**Required work**
Note each line in the data holding the string "sidebar" and report it.

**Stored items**
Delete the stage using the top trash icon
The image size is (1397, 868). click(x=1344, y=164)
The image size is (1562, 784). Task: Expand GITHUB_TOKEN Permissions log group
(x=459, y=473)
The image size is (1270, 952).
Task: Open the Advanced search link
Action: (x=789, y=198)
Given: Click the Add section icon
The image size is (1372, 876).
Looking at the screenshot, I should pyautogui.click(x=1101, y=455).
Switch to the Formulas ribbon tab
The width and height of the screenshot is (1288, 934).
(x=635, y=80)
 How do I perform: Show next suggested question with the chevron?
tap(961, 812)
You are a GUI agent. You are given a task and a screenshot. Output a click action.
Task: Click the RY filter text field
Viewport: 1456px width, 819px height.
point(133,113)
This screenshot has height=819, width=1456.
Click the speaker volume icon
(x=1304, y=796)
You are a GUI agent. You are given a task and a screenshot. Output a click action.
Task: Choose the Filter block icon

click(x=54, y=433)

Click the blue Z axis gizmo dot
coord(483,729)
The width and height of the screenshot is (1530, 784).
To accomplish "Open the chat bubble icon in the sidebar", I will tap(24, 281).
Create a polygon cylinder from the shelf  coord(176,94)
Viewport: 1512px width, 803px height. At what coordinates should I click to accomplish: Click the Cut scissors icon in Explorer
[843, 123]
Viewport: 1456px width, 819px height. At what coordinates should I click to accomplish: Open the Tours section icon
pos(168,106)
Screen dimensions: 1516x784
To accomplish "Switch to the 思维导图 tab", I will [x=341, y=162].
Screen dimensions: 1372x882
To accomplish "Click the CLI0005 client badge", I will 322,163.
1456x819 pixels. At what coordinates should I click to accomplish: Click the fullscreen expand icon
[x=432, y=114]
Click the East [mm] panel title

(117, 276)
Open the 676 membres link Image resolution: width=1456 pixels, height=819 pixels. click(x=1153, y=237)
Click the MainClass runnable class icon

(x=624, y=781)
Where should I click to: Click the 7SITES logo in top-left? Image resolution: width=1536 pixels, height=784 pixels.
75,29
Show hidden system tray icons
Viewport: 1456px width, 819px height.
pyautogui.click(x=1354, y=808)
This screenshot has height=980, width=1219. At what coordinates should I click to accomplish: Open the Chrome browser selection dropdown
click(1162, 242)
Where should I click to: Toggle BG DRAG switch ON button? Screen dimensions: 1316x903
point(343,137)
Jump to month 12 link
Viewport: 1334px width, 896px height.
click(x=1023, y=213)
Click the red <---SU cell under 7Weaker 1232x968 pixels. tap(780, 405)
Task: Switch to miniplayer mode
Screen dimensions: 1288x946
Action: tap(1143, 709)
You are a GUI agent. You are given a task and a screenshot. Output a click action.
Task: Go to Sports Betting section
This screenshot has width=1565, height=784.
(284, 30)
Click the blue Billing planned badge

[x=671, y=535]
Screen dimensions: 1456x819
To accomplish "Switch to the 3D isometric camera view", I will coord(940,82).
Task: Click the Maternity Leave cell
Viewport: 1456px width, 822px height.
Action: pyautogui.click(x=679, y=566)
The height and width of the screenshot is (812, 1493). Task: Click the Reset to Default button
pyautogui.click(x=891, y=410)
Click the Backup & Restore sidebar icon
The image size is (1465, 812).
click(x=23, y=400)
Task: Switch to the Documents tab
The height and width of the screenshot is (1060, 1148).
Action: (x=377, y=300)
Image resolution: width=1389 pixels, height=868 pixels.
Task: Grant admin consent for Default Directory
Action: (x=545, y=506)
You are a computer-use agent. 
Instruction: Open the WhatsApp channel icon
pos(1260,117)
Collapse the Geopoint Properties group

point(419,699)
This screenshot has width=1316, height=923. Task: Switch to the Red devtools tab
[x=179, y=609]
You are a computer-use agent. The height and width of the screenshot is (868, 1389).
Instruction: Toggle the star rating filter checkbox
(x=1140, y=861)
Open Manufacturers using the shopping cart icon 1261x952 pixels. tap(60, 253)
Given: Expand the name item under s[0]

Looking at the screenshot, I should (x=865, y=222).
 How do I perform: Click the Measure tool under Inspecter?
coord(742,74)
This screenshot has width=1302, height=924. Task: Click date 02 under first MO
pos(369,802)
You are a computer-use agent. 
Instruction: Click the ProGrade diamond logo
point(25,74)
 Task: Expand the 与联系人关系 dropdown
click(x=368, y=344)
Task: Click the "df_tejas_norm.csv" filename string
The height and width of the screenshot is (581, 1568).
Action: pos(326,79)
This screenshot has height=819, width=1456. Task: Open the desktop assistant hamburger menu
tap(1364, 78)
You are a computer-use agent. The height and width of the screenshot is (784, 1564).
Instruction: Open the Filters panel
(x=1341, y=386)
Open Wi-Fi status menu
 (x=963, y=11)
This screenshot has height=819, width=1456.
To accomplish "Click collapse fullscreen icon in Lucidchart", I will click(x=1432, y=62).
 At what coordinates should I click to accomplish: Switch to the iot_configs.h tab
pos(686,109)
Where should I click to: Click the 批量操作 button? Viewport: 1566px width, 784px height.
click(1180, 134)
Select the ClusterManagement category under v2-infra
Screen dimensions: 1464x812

**Response**
To accomplish "Open the chat bubble icon in the sidebar", I will tap(24, 281).
Click the Backup & Restore sidebar icon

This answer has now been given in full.